Climate change is being driven by greenhouse gas emissions. Carbon Dioxide is a major contributor and is produced when fossil fuels are burnt. For the sake of our future, we must stop using fossil fuels as a resource and begin the transition to a clean and just energy economy.
One huge problem that climate campaigners are working to tackle is the outrageous amount of money currently invested in the fossil fuel industry. Be it educational or religious institutions, government authorities, medical associations or other, organisations all over the world have trillions of pounds invested in dirty, immoral fuel companies.

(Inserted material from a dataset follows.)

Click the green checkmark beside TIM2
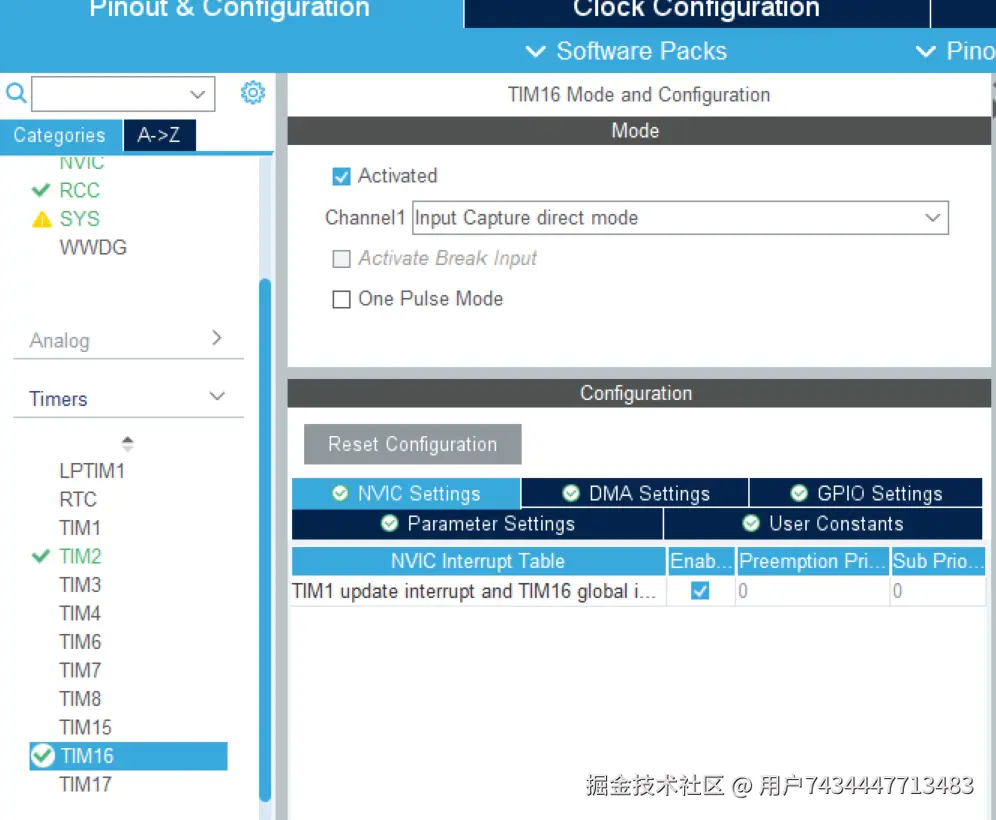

In short, public money is funding climate change. Put another way, organisations that are there to provide a moral service to the public are profitting from environmental damage. Fossil Free campaigners believe that this is immoral and irresponsible and are pushing for such institutions to divest.

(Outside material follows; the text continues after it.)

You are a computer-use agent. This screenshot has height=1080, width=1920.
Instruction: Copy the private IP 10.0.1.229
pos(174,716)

The West Midlands Pension Fund is just one local organisation that is currently investing in the fossil fuel industry.
Research by 350.org, Platform, Friends of the Earth and others, shows that:
The WMPF is investing over £145 per resident in fossil fuels.
Money is invested into multinational fossil fuel companies including over £58 million in Shell and and £43 million in BP.
Companies like Shell and BP have always been and always will be immoral, thanks to their toxic impact on communities via oil spills, emmissions and leaks, to a long-term business plan that exists despite the very obvious impact of carbon on our atmosphere, and to their obstructive history in light of political attempts to solve the climate crisis. To have a pension fund invested in these companies is an ironic use of money meant to protect the future of its holders.
Fossil Free is first and foremost an ethical campaign but there are additonal economic risks posed by fossil fuel investments. A report by economist Nick Stern and thinktank Carbon Tracker launched in April 2013 showed that fossil fuel companies are highly over-valued due to the assumption that all of their reserves will, at some point, be burnt. If international governments are to stand by pledges made at the Paris climate talks in December 2015 to limit global temperture rise to 1.5 degrees, 80% of current fossil fuel reserves must stay in the ground. Stern’s report explained that this over-valuation has the potential to create a multi-trillion dollar investment bubble, now known as the ‘carbon bubble’, and cause a global financial crisis.